Tyler Thornburg has shed a few labels over the past few months.
He’s no longer a surgical patient, a resident of extended spring training or the unseen return from the Brewers in a trade that saw third baseman Travis Shaw jettisoned by the Red Sox.
Thornburg, the son of Mike and Dottye Thornburg, of St. George Island, feels like just a normal pitcher again, the right-handed reliever just a couple steps away from taking his place in the Boston bullpen.
“I could pitch right now,” Thornburg said. “It’s just a matter of making sure the recovery is good. That way, if it’s a certain situation where we’re playing a lot of extra-inning games right when I get activated, we don’t have an issue as far as how many times I’m pitching.”
Thornburg threw a bullpen session Friday and is spending the weekend here at Rogers Centre. He’s scheduled to work in back-to-back games for Pawtucket on Monday and Tuesday, another critical part of a process that has taken close to a year. Thornburg hasn’t thrown a pitch for the Red Sox since his December 2016 acquisition, undergoing surgery for thoracic outlet syndrome in June.
“Trying to stay as even-keeled as possible,” Thornburg said. “I feel like I’ve done a relatively good job with that so far.
“I’d say that’s the biggest thing trying to handle it. Especially being around the guys and wanting to help, watching games whether it’s on TV or in the dugout – things like that.”

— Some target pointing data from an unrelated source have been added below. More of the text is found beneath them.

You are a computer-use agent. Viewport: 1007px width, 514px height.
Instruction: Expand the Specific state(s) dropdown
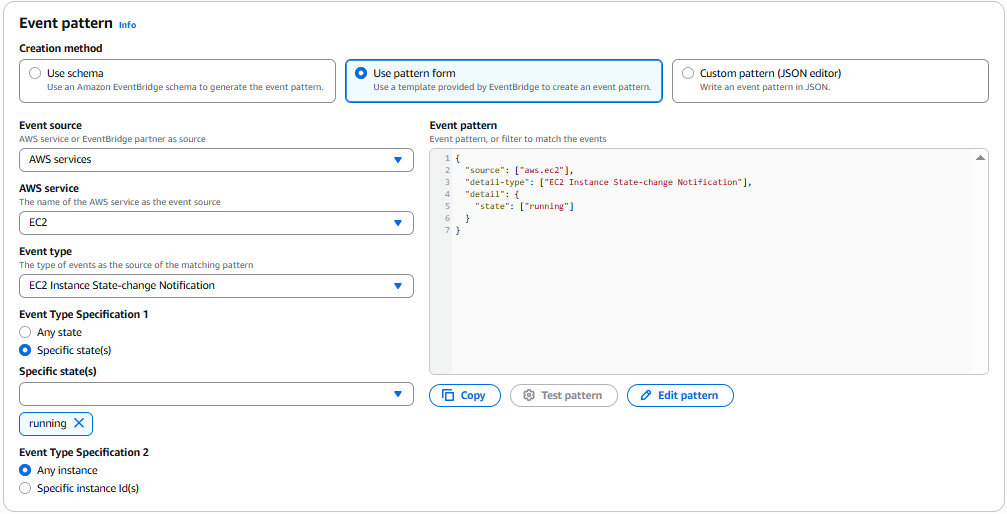pos(216,394)
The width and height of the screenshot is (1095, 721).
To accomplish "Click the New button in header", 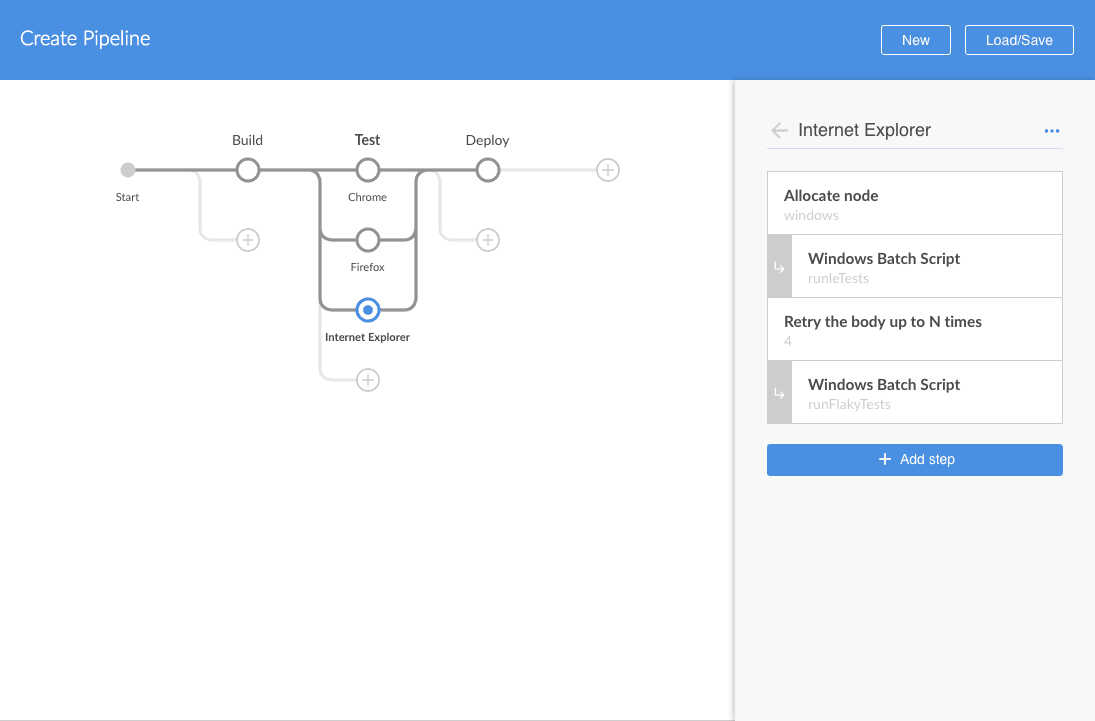I will 915,40.
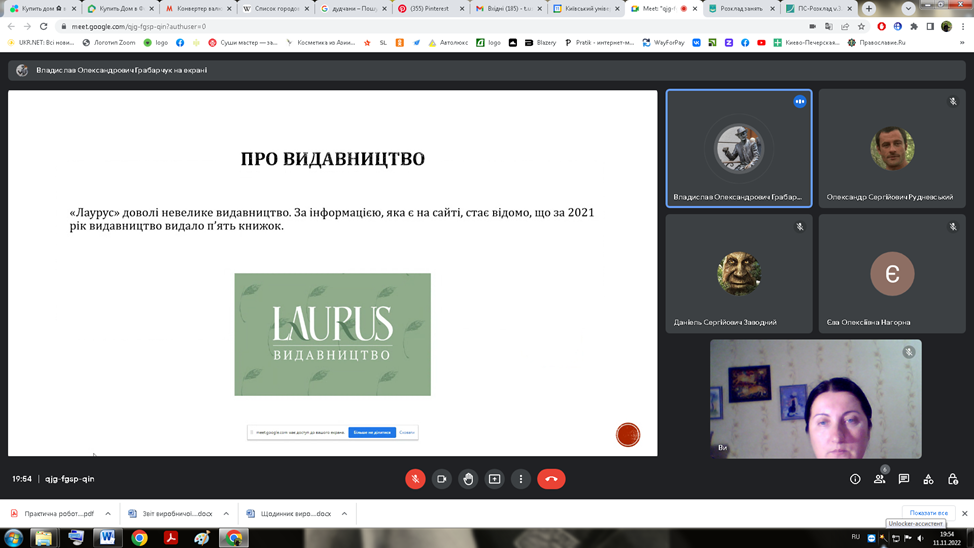Open the chat panel

point(904,479)
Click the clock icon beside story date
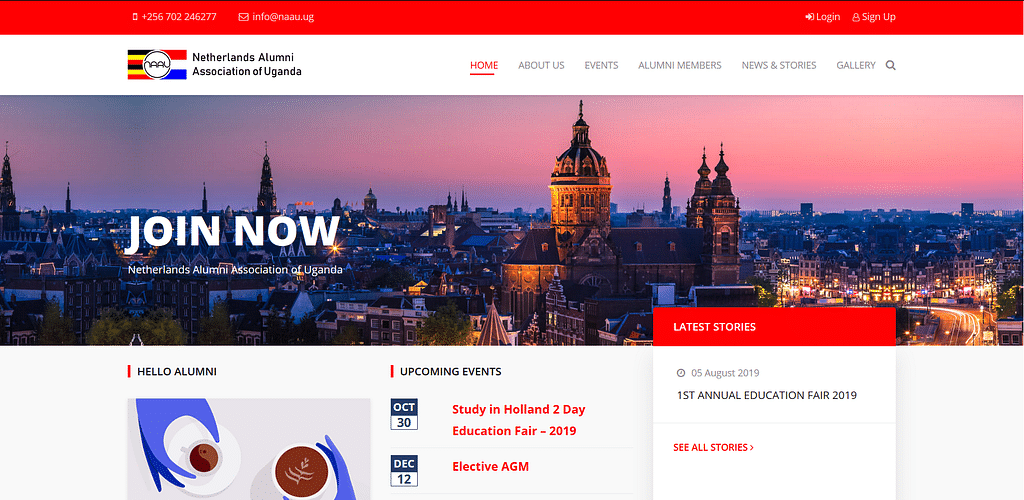The width and height of the screenshot is (1024, 500). pyautogui.click(x=681, y=373)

“Every pitch with conviction – it was just like a game or as close as it could be,” Red Sox manager Alex Cora said of Thornburg’s work May 11. “What (pitching coach Dana LeVangie) called a very aggressive bullpen.”
Thornburg’s last pitch in a big league game came for Milwaukee in October 2016. He was shut down in his first spring training with Boston and never returned, denying the club some additional depth among its relievers. Thornburg has been particularly effective against left-handed hitters in his career, holding them to a .181/.278/.253 slash line in 414 plate appearances.
“I’ve been feeling good,” Thornburg said. “Even my so-called not great days are still way, way better than it was before.”
Thornburg has worked in five minor league games between the PawSox and Portland to date, covering 4 1/3 innings. He’s walked four, struck out six and allowed a pair of earned runs, but how Thornburg has felt after each appearance is more important than his final line. There have been no physical setbacks, and his fastball has settled back into its familiar range in the mid-90s.
“I’m glad we’ve taken the time and gone about things the right way,” Thornburg said. “That way, hopefully, I won’t have any issues ever again.”
“As of now it’s more important for him to bounce back, which is very important,” Cora said. “We’ll map out the next scenarios we want him to handle. As of now, velocity was good (Thursday).”
When and how to activate Thornburg is one of a series of roster decisions Boston will need to make before the end of the month. Dustin Pedroia (left knee) will join Thornburg with the PawSox early next week and Steven Wright (suspension) is eligible to return as of Monday.
“We’re going to sit down and see where we’re at,” Cora said. “Obviously, we have decisions to make. Everybody knows.”
Bill Koch is a writer for the Providence (Rhode Island) Journal.